Beware those persons of privilege who say they do not see race or gender. Unless two people have equal power, forcing them to play by the same rules is to give preferential treatment to the strong. First you must ensure people have equal footing, then you may remove the laws that protect the weak from the strong. Those who want the same rules for the lion and the lamb, are probably lions.
Voting Rights Act of 1965 was a linchpin of the civil rights movement. But some are arguing that America is now “post racial” and no longer needs those protections. Many cite the fact that we have a black president as proof that the Voting Rights Act of 1965 is now obsolete.
The case before the court, coming out of Shelby County, Ala., concerns Section 5 of the act, which requires some states and jurisdictions (mostly in the South) to seek permission from the federal government before they can implement any law related to voting. If a voter-ID law, redistricting plan or other election law is seen as worsening the position of racial minorities, then the Department of Justice or a federal court in Washington will not allow the voting change to go into effect. Earlier this year, for example, a federal court struck down Texas’s recently enacted voter-ID law and Congressional redistricting plan on that basis.

[Tasks to perform]:
1. Using the passage on the Voting Rights Act, decide whether each statement agrees with it: (a) Section 5 requires certain jurisdictions to get federal permission before they put a voting law into effect; (b) the case before the court comes out of Texas; (c) a federal court upheld Texas's recently enacted voter-ID law. For each, give yes or no and quote the deciding words.
2. According to the passage on the Voting Rights Act, which section of the act does the case before the court concern?
3. Give a continuation of the passage on the Voting Rights Act, picking up after its final sentence.

[Record excerpts]:
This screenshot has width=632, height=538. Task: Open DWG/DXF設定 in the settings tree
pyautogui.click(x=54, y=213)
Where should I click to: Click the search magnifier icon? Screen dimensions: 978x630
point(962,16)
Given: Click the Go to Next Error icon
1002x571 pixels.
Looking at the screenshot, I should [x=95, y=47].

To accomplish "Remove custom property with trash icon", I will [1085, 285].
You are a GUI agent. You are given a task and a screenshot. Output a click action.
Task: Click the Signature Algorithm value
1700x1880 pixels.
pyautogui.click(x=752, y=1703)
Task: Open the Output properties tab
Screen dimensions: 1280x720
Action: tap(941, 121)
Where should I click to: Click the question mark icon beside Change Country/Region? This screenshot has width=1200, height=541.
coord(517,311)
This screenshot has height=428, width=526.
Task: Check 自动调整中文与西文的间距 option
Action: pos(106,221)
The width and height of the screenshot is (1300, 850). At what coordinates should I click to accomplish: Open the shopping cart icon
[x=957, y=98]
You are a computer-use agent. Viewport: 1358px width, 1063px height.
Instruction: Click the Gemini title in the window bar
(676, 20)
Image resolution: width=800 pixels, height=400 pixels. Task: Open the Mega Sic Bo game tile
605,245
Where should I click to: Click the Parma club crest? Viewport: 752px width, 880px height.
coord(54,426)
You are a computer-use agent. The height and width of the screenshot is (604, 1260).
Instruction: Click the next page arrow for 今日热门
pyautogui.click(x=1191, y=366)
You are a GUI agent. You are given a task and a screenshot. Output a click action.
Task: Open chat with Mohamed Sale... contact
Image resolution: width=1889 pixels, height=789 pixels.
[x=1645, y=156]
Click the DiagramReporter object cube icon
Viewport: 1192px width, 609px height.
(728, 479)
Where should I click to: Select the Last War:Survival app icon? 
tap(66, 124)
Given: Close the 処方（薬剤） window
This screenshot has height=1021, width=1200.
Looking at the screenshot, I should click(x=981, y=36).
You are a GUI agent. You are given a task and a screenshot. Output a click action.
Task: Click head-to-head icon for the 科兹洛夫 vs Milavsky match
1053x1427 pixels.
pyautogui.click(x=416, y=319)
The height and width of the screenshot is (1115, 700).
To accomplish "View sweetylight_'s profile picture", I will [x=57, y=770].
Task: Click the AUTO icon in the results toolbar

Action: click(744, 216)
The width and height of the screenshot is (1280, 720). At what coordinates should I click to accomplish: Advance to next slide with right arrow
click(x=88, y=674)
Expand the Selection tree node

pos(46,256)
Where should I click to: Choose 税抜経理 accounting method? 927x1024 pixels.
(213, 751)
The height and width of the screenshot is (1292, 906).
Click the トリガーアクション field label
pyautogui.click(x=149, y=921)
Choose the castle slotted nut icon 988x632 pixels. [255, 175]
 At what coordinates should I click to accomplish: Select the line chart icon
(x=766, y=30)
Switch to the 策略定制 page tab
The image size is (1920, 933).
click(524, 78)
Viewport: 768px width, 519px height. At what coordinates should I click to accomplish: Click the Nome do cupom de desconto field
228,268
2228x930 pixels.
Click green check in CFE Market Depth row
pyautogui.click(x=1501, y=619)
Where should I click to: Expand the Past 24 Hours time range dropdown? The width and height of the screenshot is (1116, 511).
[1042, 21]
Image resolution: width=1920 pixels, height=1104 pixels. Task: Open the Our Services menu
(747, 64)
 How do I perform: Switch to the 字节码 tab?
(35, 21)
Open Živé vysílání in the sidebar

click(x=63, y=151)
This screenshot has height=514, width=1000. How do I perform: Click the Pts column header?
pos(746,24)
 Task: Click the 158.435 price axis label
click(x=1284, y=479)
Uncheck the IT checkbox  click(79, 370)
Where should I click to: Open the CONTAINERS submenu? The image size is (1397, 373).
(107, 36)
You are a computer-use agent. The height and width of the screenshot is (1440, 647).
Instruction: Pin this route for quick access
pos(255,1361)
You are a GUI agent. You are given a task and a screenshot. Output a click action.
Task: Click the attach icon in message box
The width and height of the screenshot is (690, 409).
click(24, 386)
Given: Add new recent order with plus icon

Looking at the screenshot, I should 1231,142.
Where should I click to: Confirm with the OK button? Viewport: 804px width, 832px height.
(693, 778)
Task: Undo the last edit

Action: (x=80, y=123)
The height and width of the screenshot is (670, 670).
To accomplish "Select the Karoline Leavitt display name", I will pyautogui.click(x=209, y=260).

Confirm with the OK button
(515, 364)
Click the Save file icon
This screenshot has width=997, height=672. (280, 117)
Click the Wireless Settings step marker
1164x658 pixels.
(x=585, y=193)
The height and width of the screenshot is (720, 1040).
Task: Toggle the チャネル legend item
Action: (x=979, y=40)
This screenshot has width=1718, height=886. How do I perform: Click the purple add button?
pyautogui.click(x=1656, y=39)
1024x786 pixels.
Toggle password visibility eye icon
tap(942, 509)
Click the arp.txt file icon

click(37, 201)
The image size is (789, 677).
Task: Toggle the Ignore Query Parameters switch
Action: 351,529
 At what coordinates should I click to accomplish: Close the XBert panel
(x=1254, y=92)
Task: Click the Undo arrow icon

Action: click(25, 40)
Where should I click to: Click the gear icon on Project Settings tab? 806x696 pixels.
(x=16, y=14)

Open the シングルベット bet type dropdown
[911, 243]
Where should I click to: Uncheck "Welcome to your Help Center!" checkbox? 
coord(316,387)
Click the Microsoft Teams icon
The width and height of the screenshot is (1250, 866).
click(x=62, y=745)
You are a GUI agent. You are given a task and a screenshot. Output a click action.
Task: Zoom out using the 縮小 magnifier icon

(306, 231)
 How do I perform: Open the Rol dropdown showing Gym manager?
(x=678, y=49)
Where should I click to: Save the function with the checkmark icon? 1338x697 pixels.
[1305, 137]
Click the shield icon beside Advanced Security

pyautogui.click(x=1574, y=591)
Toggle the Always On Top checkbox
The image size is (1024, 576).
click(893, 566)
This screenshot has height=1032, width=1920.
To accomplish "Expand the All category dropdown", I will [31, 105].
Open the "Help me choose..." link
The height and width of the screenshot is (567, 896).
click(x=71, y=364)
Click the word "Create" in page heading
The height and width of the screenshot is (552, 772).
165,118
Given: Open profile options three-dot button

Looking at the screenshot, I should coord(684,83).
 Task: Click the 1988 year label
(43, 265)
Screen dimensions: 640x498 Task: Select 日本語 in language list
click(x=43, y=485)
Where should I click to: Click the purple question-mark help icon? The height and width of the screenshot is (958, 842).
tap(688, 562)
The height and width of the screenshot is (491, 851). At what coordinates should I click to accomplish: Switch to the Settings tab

[Your responses]:
1.
(a) Yes: "requires some states and jurisdictions (mostly in the South) to seek permission from the federal government before they can implement any law related to voting"
(b) No: "coming out of Shelby County, Ala."
(c) No: "a federal court struck down Texas’s recently enacted voter-ID law"

2. Section 5.

3.
Even if one accepts the argument (and I don’t) that racism is no longer a major problem in America, it seems that a nation with a three hundred and fifty year history of slavery and oppression would have more humility about its own judgment on matters of race. And, of course, the idea that racism is dead would be a joke if it weren’t so deadly.
Since Obama was re-elected America has hemorrhaged with racist responses. Voter suppression efforts this year were a pandemic. My own state of Texas now has enough signatures to request seceding from the union as a result of the election. In fact, Texas’ people of color were protected by the Voting Rights Act of 1965 just last year when redistricting plans threatened to rob some minority populations of representation.
What irony it will be if Obama’s re-election were the bromide that convinced Americans to remove another linchpin from the civil rights laws and from what Madison called “the tyranny of the majority.”